Xenon hexafluoroplatinate
- Names: Other names Xenon(I) hexafluoroplatinate

Identifiers
- CAS Number: 12062-18-9;
- 3D model (JSmol): Interactive image; Interactive image;

Properties
- Chemical formula: Xe^{+}[PtF_{6}]^{−}
- Molar mass: 440.367
- Appearance: orange solid

= Xenon hexafluoroplatinate =

Xenon hexafluoroplatinate is the product of the reaction of platinum hexafluoride with xenon, in an experiment that proved the chemical reactivity of the noble gases. This experiment was performed in 1962 by Neil Bartlett at the University of British Columbia, who formulated the product as "Xe^{+}[PtF_{6}]^{−}", although subsequent work suggests that Bartlett's product was probably a salt mixture and did not in fact contain this specific salt.

==Structure==
The material described originally as "xenon hexafluoroplatinate" is probably not Xe^{+}[PtF_{6}]^{−}. The main problem with this formulation is "Xe^{+}", which would be a radical and would dimerize or abstract a fluorine atom to give XeF^{+}. Thus, Bartlett discovered that Xe undergoes chemical reactions, but the nature and purity of his initial mustard yellow product remains uncertain. Further work indicates that Bartlett's product probably also contained products of further oxidation by PtF_{6}, platinum(V) derivatives PtF_{5}, [XeF]^{+}[PtF_{5}]^{−}, and [XeF]^{+}[Pt_{2}F_{11}]^{−}. The title "compound" is a salt, consisting of an octahedral anionic fluoride complex of platinum and various xenon cations.
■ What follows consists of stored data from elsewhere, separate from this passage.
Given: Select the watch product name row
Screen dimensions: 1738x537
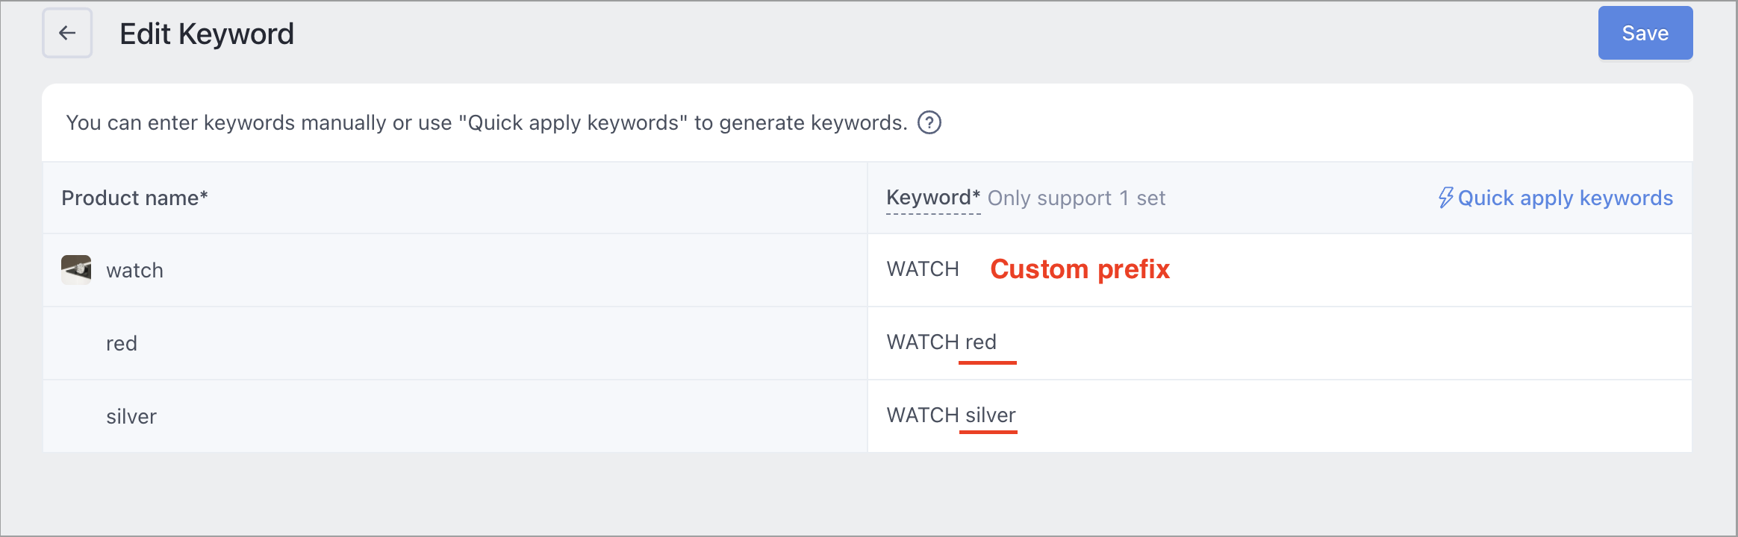Looking at the screenshot, I should [455, 270].
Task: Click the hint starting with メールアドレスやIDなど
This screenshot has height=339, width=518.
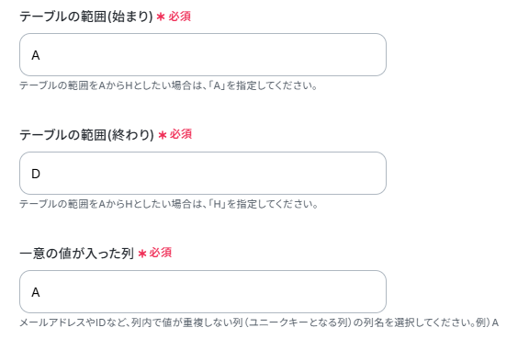Action: (259, 322)
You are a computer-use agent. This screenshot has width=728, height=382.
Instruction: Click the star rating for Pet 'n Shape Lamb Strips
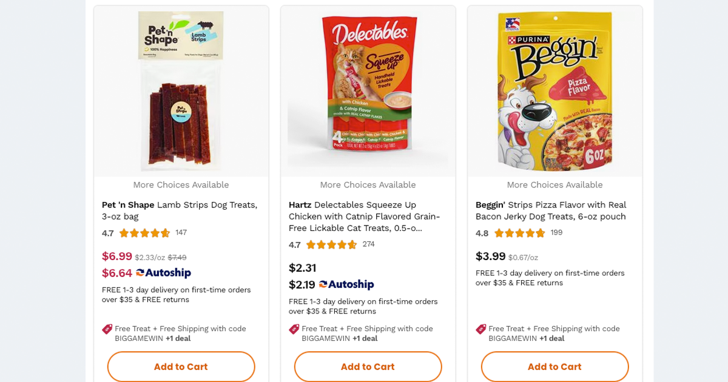point(144,233)
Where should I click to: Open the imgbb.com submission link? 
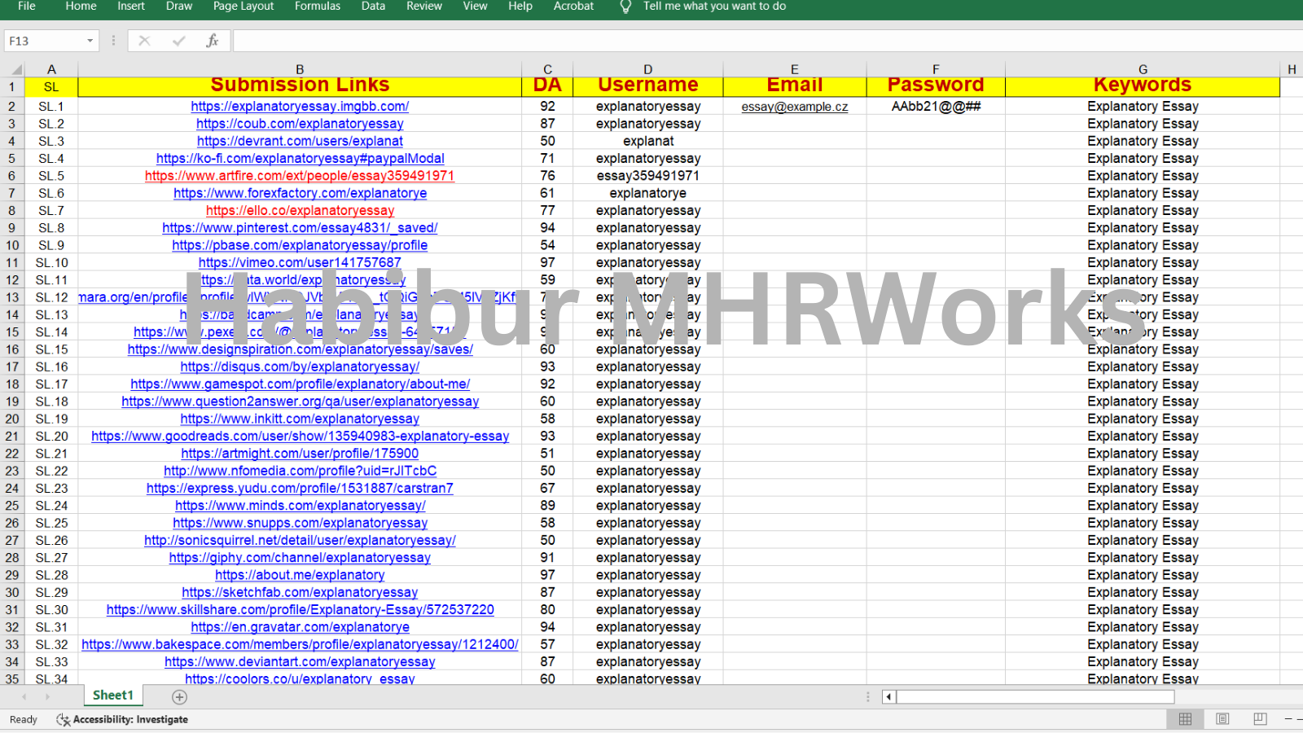(x=300, y=107)
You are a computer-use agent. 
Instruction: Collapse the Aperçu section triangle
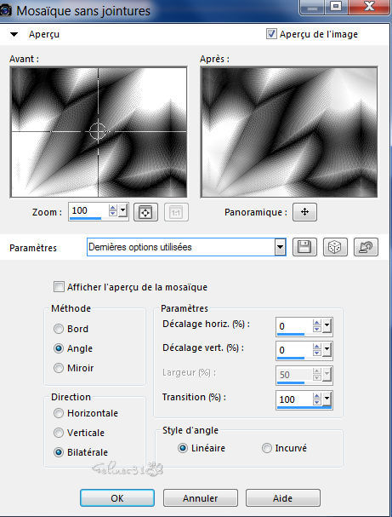(14, 34)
It has been proposed that the platinum fluoride forms a negatively charged polymeric anion with xenon fluoride cations. A preparation of "XePtF_{6}" by reaction of XeF_{2} and PtF_{4} in anhydrous HF solution results in a solid which has been characterized as a [PtF_{5}]^{−} polymeric or oligomeric anion associated with XeF^{+}. Such F-bridged polymeric chains and tetrameric ring with pendant XeF^{+} units have been observed in the crystal structures of the analogous compounds XeCrF_{6} (XeF_{2}∙CrF_{4}) and XeMnF_{6} (XeF_{2}∙MnF_{4}), respectively. These structures could serve as structural models for XePtF_{6}.

==Preparation==
Xenon hexafluoroplatinate is prepared from xenon and platinum hexafluoride (PtF_{6}) as gaseous solutions in SF_{6}. The reactants are combined at 77 K and slowly warmed to allow for a controlled reaction.

==Discovery==

In 1962, Neil Bartlett, together with his graduate student Derek Lohmann, discovered that a mixture of platinum hexafluoride gas and oxygen formed a red solid. The red solid turned out to be dioxygenyl hexafluoroplatinate, O_{2}^{+}[PtF_{6}]^{−}. Bartlett noticed that the ionization energy for O_{2} (1175 kJ mol^{−1}), was very close to the ionization energy for Xe (1170 kJ mol^{−1}) – "Immediately, I realized that the heavier noble gases had ionization potentials like that of O_{2} [...]." He then asked his colleagues to give him some xenon "so that he could try out some reactions". He later recounted the discovery:

"It had taken a few weeks to order in some xenon," he says, "and because I had no experienced coworkers, I was obliged to prepare all apparatus and PtF₆, by myself." Because of his teaching schedule, Bartlett wasn't ready to carry out the experiment until Friday, March 23. "It took all morning to make my PtF₆ and all afternoon to assemble the remainder of the apparatus, test it for leaks, and thoroughly dry it by flaming out the glass and quartz under vacuum," he says. Finally, at about 6:45 PM he transferred his small sample of PtF₆ to a sensitive quartz sickle gauge and measured its pressure. He then added xenon into the gauge to roughly the same pressure. "When I broke the seal between the red PtF₆, and the colorless xenon, it was about 7 PM," he recalls. "The two gases reacted instantly to precipitate a deep-yellow solid. The measurements indicated that the yellow solid had a composition XePtF₆. "Naturally, I thought that I should share this remarkable result with someone else. There was no one in the building! It appeared that everyone had left for dinner. "It took Bartlett two more hours to hydrolyze the sublimed solid to show that it contained xenon, a finding confirmed by his colleague David Frost. "When I got home, it was about 9:30 PM," Bartlett remembers. "My wife had been anxiously wondering where I was, and dinner was ruined. She is not a chemist, so it took a little while to persuade her that I had an excellent excuse!"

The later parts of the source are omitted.